Combining SSL protocol handling and network IO usually works well, but there
are some cases where it doesn't. An example is async IO frameworks that want to
use a different IO multiplexing model than the "select/poll on a file
descriptor" (readiness based) model that is assumed by :class:`socket.socket`
and by the internal OpenSSL socket IO routines. This is mostly relevant for
platforms like Windows where this model is not efficient. For this purpose, a
reduced scope variant of :class:`SSLSocket` called :class:`SSLObject` is
provided.
.. class:: SSLObject
A reduced-scope variant of :class:`SSLSocket` representing an SSL protocol
instance that does not contain any network IO methods. This class is
typically used by framework authors that want to implement asynchronous IO
for SSL through memory buffers.
This class implements an interface on top of a low-level SSL object as
implemented by OpenSSL. This object captures the state of an SSL connection
but does not provide any network IO itself. IO needs to be performed through
separate "BIO" objects which are OpenSSL's IO abstraction layer.
This class has no public constructor. An :class:`SSLObject` instance
must be created using the :meth:`~SSLContext.wrap_bio` method. This
method will create the :class:`SSLObject` instance and bind it to a
pair of BIOs. The *incoming* BIO is used to pass data from Python to the
SSL protocol instance, while the *outgoing* BIO is used to pass data the
other way around.
The following methods are available:
- :attr:`~SSLSocket.context`
- :attr:`~SSLSocket.server_side`
- :attr:`~SSLSocket.server_hostname`
- :attr:`~SSLSocket.session`
- :attr:`~SSLSocket.session_reused`
- :meth:`~SSLSocket.read`
- :meth:`~SSLSocket.write`
- :meth:`~SSLSocket.getpeercert`
- :meth:`~SSLSocket.get_verified_chain`
- :meth:`~SSLSocket.get_unverified_chain`
- :meth:`~SSLSocket.selected_alpn_protocol`
- :meth:`~SSLSocket.selected_npn_protocol`
- :meth:`~SSLSocket.cipher`
- :meth:`~SSLSocket.shared_ciphers`
- :meth:`~SSLSocket.compression`
- :meth:`~SSLSocket.pending`
- :meth:`~SSLSocket.do_handshake`
- :meth:`~SSLSocket.verify_client_post_handshake`
- :meth:`~SSLSocket.unwrap`
- :meth:`~SSLSocket.get_channel_binding`
- :meth:`~SSLSocket.version`
When compared to :class:`SSLSocket`, this object lacks the following
features:
- Any form of network IO; ``recv()`` and ``send()`` read and write only to
the underlying :class:`MemoryBIO` buffers.
- There is no *do_handshake_on_connect* machinery.

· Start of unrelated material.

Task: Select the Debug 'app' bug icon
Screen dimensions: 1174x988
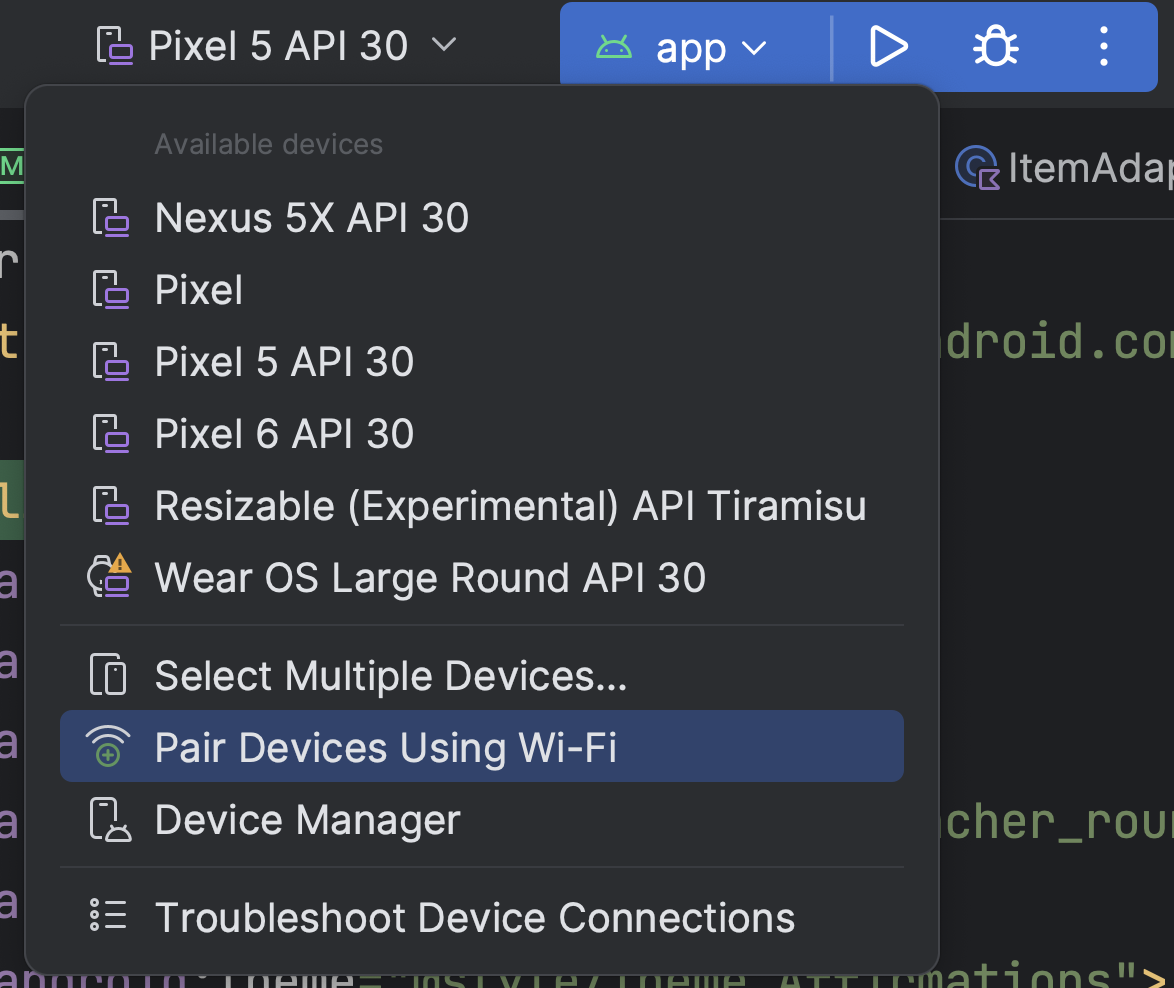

You must always manually
call :meth:`~SSLSocket.do_handshake` to start the handshake.
- There is no handling of *suppress_ragged_eofs*. All end-of-file conditions
that are in violation of the protocol are reported via the
:exc:`SSLEOFError` exception.
- The method :meth:`~SSLSocket.unwrap` call does not return anything,
unlike for an SSL socket where it returns the underlying socket.

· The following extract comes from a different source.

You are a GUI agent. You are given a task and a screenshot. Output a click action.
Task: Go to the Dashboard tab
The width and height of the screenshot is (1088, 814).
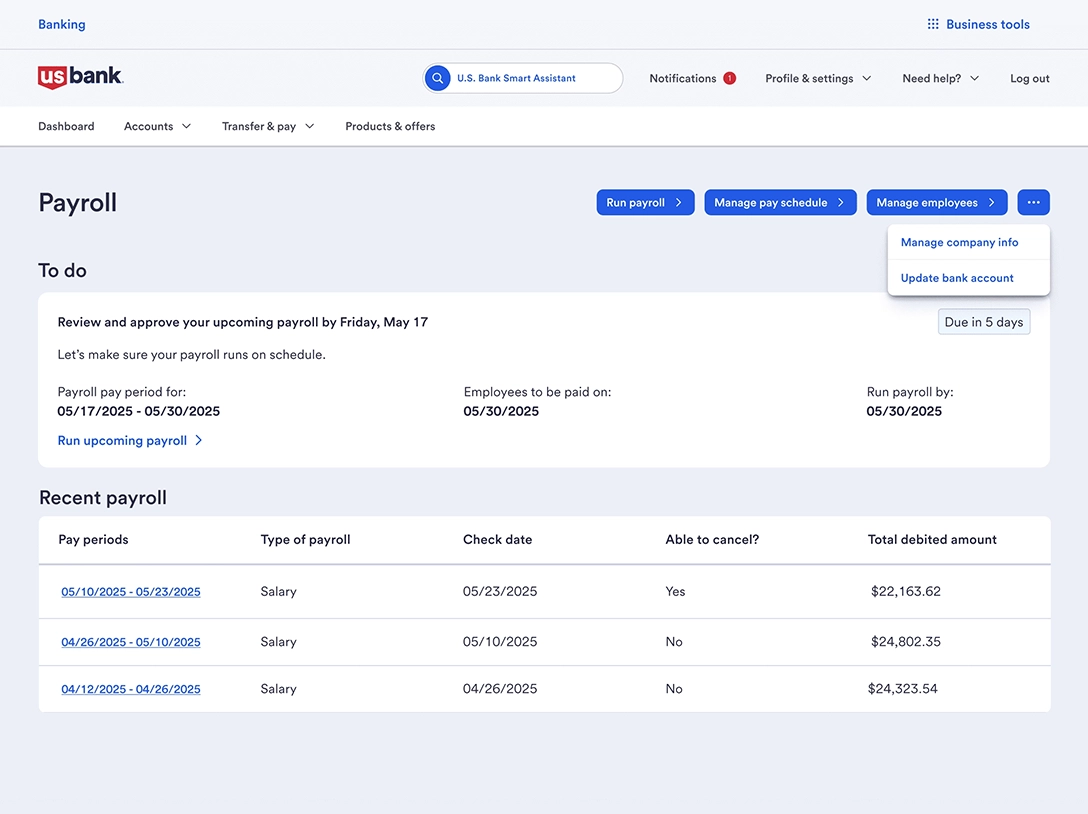tap(66, 126)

- The *server_name_callback* callback passed to
:meth:`SSLContext.set_servername_callback` will get an :class:`SSLObject`
instance instead of a :class:`SSLSocket` instance as its first parameter.
Some notes related to the use of :class:`SSLObject`:
- All IO on an :class:`SSLObject` is :ref:`non-blocking <ssl-nonblocking>`.
This means that for example :meth:`~SSLSocket.read` will raise an
:exc:`SSLWantReadError` if it needs more data than the incoming BIO has
available.
.. versionchanged:: 3.7
:class:`SSLObject` instances must be created with
:meth:`~SSLContext.wrap_bio`. In earlier versions, it was possible to
create instances directly. This was never documented or officially
supported.
An SSLObject communicates with the outside world using memory buffers. The
class :class:`MemoryBIO` provides a memory buffer that can be used for this
purpose. It wraps an OpenSSL memory BIO (Basic IO) object:
.. class:: MemoryBIO
A memory buffer that can be used to pass data between Python and an SSL
protocol instance.
.. attribute:: MemoryBIO.pending
Return the number of bytes currently in the memory buffer.
.. attribute:: MemoryBIO.eof
A boolean indicating whether the memory BIO is current at the end-of-file
position.
.. method:: MemoryBIO.read(n=-1)
Read up to *n* bytes from the memory buffer. If *n* is not specified or
negative, all bytes are returned.
.. method:: MemoryBIO.write(buf)
Write the bytes from *buf* to the memory BIO. The *buf* argument must be an
object supporting the buffer protocol.
The return value is the number of bytes written, which is always equal to
the length of *buf*.
.. method:: MemoryBIO.write_eof()
Write an EOF marker to the memory BIO. After this method has been called, it
is illegal to call :meth:`~MemoryBIO.write`. The attribute :attr:`eof` will
become true after all data currently in the buffer has been read.
SSL session
-----------
.. versionadded:: 3.6
.. class:: SSLSession
Session object used by :attr:`~SSLSocket.session`.
.. attribute:: id
.. attribute:: time
.. attribute:: timeout
.. attribute:: ticket_lifetime_hint
.. attribute:: has_ticket
.. _ssl-security:
Security considerations
-----------------------
Best defaults
^^^^^^^^^^^^^
For **client use**, if you don't have any special requirements for your
security policy, it is highly recommended that you use the
:func:`create_default_context` function to create your SSL context.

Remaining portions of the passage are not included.